TASK ITEM: Send back the entries exactly as they were given.

<<<<

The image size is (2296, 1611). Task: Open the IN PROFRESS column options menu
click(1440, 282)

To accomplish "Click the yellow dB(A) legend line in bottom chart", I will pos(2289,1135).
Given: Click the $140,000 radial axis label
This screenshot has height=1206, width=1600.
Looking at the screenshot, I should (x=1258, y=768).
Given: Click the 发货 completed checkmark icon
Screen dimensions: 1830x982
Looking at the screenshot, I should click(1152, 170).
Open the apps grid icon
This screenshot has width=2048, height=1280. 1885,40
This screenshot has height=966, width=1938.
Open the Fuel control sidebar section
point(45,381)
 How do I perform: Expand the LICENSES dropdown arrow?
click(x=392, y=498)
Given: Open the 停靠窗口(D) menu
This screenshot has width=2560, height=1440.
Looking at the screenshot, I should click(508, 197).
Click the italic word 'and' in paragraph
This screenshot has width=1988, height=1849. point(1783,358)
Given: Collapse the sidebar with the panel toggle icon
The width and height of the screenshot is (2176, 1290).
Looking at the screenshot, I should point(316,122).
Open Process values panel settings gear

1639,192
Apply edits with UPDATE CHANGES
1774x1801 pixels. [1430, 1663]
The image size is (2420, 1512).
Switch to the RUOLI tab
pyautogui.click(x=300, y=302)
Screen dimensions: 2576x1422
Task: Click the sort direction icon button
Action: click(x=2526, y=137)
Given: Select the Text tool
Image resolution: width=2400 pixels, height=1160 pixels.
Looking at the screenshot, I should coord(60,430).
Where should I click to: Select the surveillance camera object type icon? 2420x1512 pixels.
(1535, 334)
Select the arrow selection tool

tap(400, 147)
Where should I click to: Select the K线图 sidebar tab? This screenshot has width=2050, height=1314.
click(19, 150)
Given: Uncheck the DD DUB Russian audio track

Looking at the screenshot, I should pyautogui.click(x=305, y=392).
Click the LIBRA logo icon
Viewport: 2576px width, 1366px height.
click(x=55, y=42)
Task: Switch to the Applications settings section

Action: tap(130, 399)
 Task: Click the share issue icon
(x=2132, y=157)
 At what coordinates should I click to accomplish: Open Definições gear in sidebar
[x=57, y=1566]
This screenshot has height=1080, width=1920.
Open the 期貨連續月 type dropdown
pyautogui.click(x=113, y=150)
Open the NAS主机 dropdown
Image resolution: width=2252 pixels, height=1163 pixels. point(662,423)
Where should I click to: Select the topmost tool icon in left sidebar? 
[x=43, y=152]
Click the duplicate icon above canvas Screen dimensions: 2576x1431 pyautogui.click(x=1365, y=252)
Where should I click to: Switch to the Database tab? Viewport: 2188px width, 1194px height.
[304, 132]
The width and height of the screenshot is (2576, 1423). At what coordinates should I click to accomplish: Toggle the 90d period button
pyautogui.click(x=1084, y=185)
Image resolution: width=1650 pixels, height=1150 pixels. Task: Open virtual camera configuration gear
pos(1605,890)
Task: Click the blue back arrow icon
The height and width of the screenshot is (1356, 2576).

>>>>

OUTPUT OF THE EXERCISE:
The image size is (2296, 1611). Task: Open the IN PROFRESS column options menu
click(1440, 282)

To accomplish "Click the yellow dB(A) legend line in bottom chart", I will pos(2289,1135).
Given: Click the $140,000 radial axis label
This screenshot has height=1206, width=1600.
Looking at the screenshot, I should (x=1258, y=768).
Given: Click the 发货 completed checkmark icon
Screen dimensions: 1830x982
Looking at the screenshot, I should click(1152, 170).
Open the apps grid icon
This screenshot has width=2048, height=1280. 1885,40
This screenshot has height=966, width=1938.
Open the Fuel control sidebar section
point(45,381)
 How do I perform: Expand the LICENSES dropdown arrow?
click(x=392, y=498)
Given: Open the 停靠窗口(D) menu
This screenshot has width=2560, height=1440.
Looking at the screenshot, I should click(508, 197).
Click the italic word 'and' in paragraph
This screenshot has width=1988, height=1849. point(1783,358)
Given: Collapse the sidebar with the panel toggle icon
The width and height of the screenshot is (2176, 1290).
Looking at the screenshot, I should point(316,122).
Open Process values panel settings gear

1639,192
Apply edits with UPDATE CHANGES
1774x1801 pixels. [1430, 1663]
The image size is (2420, 1512).
Switch to the RUOLI tab
pyautogui.click(x=300, y=302)
Screen dimensions: 2576x1422
Task: Click the sort direction icon button
Action: click(x=2526, y=137)
Given: Select the Text tool
Image resolution: width=2400 pixels, height=1160 pixels.
Looking at the screenshot, I should coord(60,430).
Where should I click to: Select the surveillance camera object type icon? 2420x1512 pixels.
(1535, 334)
Select the arrow selection tool

tap(400, 147)
Where should I click to: Select the K线图 sidebar tab? This screenshot has width=2050, height=1314.
click(19, 150)
Given: Uncheck the DD DUB Russian audio track

Looking at the screenshot, I should pyautogui.click(x=305, y=392).
Click the LIBRA logo icon
Viewport: 2576px width, 1366px height.
click(x=55, y=42)
Task: Switch to the Applications settings section

Action: tap(130, 399)
 Task: Click the share issue icon
(x=2132, y=157)
 At what coordinates should I click to accomplish: Open Definições gear in sidebar
[x=57, y=1566]
This screenshot has height=1080, width=1920.
Open the 期貨連續月 type dropdown
pyautogui.click(x=113, y=150)
Open the NAS主机 dropdown
Image resolution: width=2252 pixels, height=1163 pixels. point(662,423)
Where should I click to: Select the topmost tool icon in left sidebar? 
[x=43, y=152]
Click the duplicate icon above canvas Screen dimensions: 2576x1431 pyautogui.click(x=1365, y=252)
Where should I click to: Switch to the Database tab? Viewport: 2188px width, 1194px height.
[304, 132]
The width and height of the screenshot is (2576, 1423). At what coordinates should I click to accomplish: Toggle the 90d period button
pyautogui.click(x=1084, y=185)
Image resolution: width=1650 pixels, height=1150 pixels. Task: Open virtual camera configuration gear
pos(1605,890)
Task: Click the blue back arrow icon
The height and width of the screenshot is (1356, 2576).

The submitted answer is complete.